Gilead is a story set in a small town in Iowa involving an older man, older minister, written first person; he married late in life to a younger woman, has a young child. In that particular book, Gilead, which won the Pulitzer Prize, is a book where he, in the series of letters, talks about his life and shares his life with his young boy. What comes up in that particular book is he is good friends with another minister who lives down the block, who has his own family circumstances, and that family becomes the center of the book Home.
Home is a story, and it's an amazingly simple story, of essentially three people. It is the father, the reverend in this older household, his daughter, who has come home after some personal disappointments in her life, and then even more dramatic, a son,his son, one of his sons, who has been away for 20 years.
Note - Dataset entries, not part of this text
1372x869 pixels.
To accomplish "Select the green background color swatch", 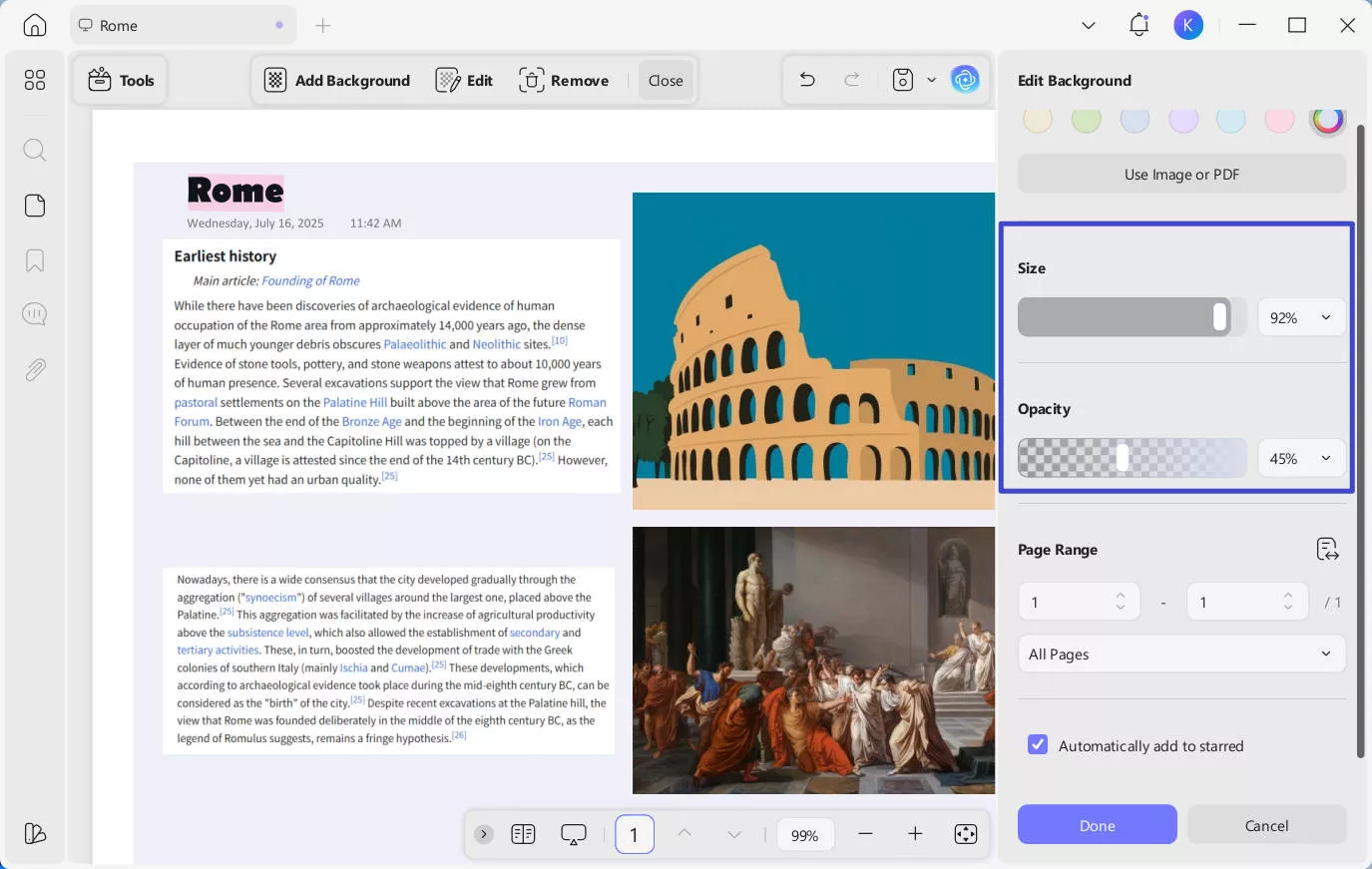I will tap(1086, 120).
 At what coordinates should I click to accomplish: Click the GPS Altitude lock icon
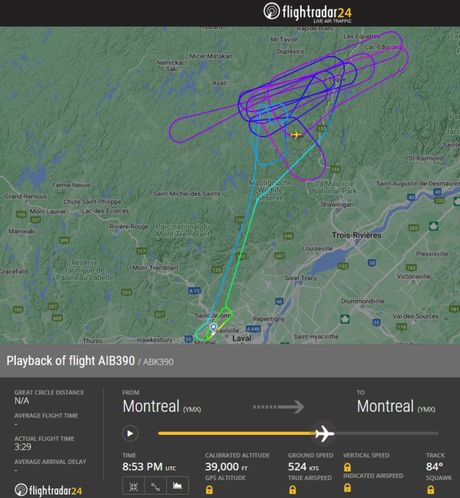209,490
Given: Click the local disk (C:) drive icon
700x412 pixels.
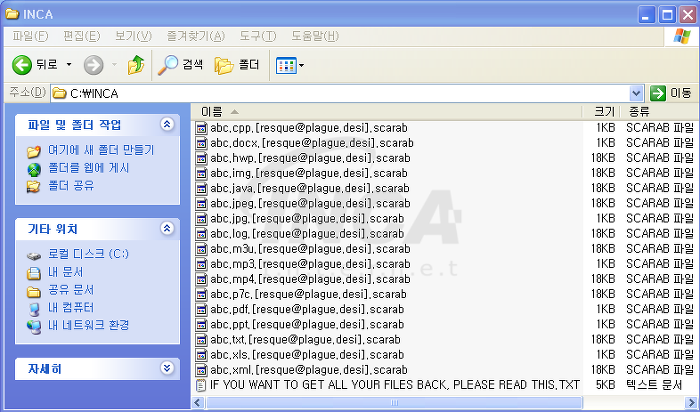Looking at the screenshot, I should (x=33, y=255).
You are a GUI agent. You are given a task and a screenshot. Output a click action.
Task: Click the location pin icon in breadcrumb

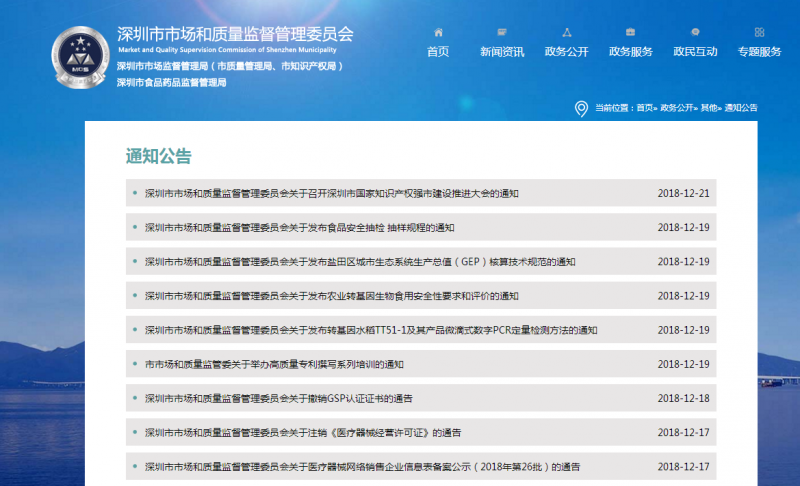click(581, 108)
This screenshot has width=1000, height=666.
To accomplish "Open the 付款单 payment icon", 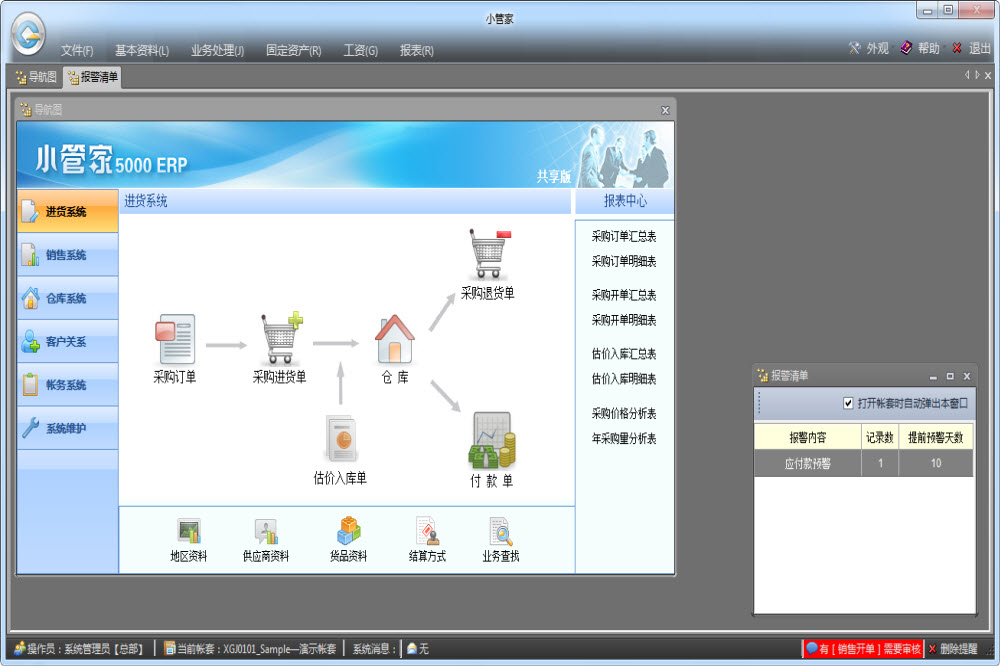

The black sheep of the family, kind of the bad boy, has come home as well, and the three of them are now living back in the old homestead.
It is an amazingly simple plot structure; it is just these three characters. There is drama, there is depth of character, there's an emotional level in the book that is powerful; I was moved to tears several times in the reading of this book. If you're able to slow yourself down to kind of match the speed of this book, there's a beauty to it that is remarkable.
I would recommend this book to anyone. There is a beautiful spirituality. I think that if you are someone who has a sense of spirit and God and religion, it's a really important part of your life, it's a really part of this book.
I'd give this five stars also."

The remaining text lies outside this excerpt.